# Document segment:
▽

What can you say after that?
A team we should have beaten. A team that all the metrics during the game say we would have beaten. But somehow, we find a way to lose all the same. It’s become a hallmark of this group of players over the last few seasons, and old habits die hard when the pressure comes on.
How else do you explain an opening eleven minutes where we conceded ten points? I spoke in the Blood & Thunder podcast about how, if we went down on the scoreboard early, that this game could get incredibly messy, and that’s exactly what happened. Instead of making Castres check out, we gave them all the encouragement they could want that we were fragile, mentally weak and there for the taking.
A lazy offside penalty. A missed tackle off a maul. Ten points down, and revealing ourselves, once again, to be our own worst enemy.
Worse than that, though, it feels like we’re the only side that turns up to Thomond Park and plays down to the occasion. At the end of the match, the Castres players and their supporters were jumping around with each other in ecstasy while we ambled to the sideline, waiting to clap them off, with the fans streaming out of the stadium.
Just like the Stormers. Just like Leinster.
The crowd, by the way, were superb throughout. Twenty thousand odd people in the stands, loud for the entire game and roaring encouragement from one to eighty, even when the game looked dead and buried with five minutes to go.
They showed up ready to win. Too many players did not.
***
We won the ball, won the line breaks, won the entry count, won the carry/pass volume… and still lost because Castres won the two things that actually decide tight games: 22m efficiency and points off the tee (plus a cleaner turnover profile).
Five tries shouldn’t lose you the game — unless you leak the full value value
- Munster: 5 tries, 2 conversions, 0 pens = 29
- Castres: 4 tries, 4 conversions, 1 pen = 31
That’s the match right there:
- We scored one more try, but Castres scored +7 from goal-kicking (8 vs 4 from conversions, plus their penalty).
- We left 3 conversions = 6 points on the table. Even one more makes it a draw; two more wins it.
This wasn’t only goal-kicking, but it’s the clearest explanation for how a “more tries” day becomes a loss.
Red zone efficiency: we lived in their 22, they cashed theirs
22m entries
- Munster: 12 entries, 2.4 points/entry
- Castres: 7 entries, 4.0 points/entry
So we had +5 entries and still lost because:
- Castres were basically scoring a try (or nearly a try) every time they got into our 22.
- We were busy rather than clinical: lots of possession, plenty of visits, not enough “entry → immediate scoreboard”.
Castres needed 7 entries to get 31 points. We needed 12 entries to get 29.
That’s an efficiency gap you don’t outwork.
Volume vs value
Attack volume
- Passes: 256 vs 107
- Carries: 155 vs 89
- Rucks won: 98 vs 69
- Line breaks: 14 vs 7
This is the classic profile of: we controlled possession and created moments, but we either:
- didn’t convert breaks into clean finishes, or
- got dragged into phase bloat and coughed up the ball/tempo before the kill shot.

△

# Information supplied:
▽

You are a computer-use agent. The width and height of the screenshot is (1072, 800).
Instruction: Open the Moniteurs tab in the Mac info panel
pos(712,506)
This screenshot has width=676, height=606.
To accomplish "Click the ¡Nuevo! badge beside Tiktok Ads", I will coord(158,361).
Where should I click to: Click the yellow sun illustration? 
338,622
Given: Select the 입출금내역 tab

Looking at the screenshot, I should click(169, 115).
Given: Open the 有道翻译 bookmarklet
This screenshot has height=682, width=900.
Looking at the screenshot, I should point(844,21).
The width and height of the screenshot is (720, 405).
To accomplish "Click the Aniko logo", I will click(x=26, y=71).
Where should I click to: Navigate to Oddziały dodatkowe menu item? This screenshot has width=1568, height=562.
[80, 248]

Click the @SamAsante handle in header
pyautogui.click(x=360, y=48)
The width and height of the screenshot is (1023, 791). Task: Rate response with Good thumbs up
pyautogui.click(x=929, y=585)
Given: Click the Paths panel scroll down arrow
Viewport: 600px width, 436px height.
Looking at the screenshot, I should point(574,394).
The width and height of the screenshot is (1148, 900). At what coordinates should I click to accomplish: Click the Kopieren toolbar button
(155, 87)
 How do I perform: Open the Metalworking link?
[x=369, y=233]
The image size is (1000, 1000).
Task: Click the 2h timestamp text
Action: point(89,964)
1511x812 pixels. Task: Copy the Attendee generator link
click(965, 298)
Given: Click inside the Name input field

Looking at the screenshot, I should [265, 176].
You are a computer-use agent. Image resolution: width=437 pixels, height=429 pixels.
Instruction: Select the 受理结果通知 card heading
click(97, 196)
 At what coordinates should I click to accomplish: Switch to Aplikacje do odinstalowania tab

△

# Work order 1:
Print the Munster–Castres match review starting at "What can you" and ending at "pressure comes on.".
# Work order 2:
In the Munster–Castres match review, how many 22m entries did Castres have, and how many points per entry did they score?
# Work order 3:
Write the next part of the Munster–Castres match review, carrying on from its last line.

# Your response 1:
What can you say after that?
A team we should have beaten. A team that all the metrics during the game say we would have beaten. But somehow, we find a way to lose all the same. It’s become a hallmark of this group of players over the last few seasons, and old habits die hard when the pressure comes on.

# Your response 2:
Castres had 7 entries and scored 4.0 points per entry.

# Your response 3:
That’s reinforced by the turnover and set-piece leakage below.
The tactical fork in the road
Kicking + game management
- Total kicks: 30 vs 37
- Kick-to-pass ratio: 1:8.5 vs 1:2.9
Castres played a far more “Top 14 away win” style: more kicking relative to passing, prioritising territory, contest, and pressure.
We, by contrast, were hyper ball-in-hand. That can work, but only if you’re ruthlessly efficient in the 22 and squeaky-clean at breakdown and set piece. We weren’t.
Two hidden killers: lineout leakage + turnover balance
Set piece
- Lineouts: 17 at 76% (that’s ~4 lost)
- Restarts received: 6 at 83% (1 lost)
- Scrums: both 100%, but Castres had double the scrum count (6 vs 3)
In a two-point game, losing 4 lineouts + a restart is enormous. Those are free possessions — often in good field position — and they’re exactly the kind of moments Castres turn into entries.
Turnovers
- Turnovers won: 5 vs 7
- Turnovers lost: 15 vs 12
So we were -3 on turnover count and, more importantly, we had 15 possessions end in a mistake. With the amount of ball we had, that’s the definition of inefficiency.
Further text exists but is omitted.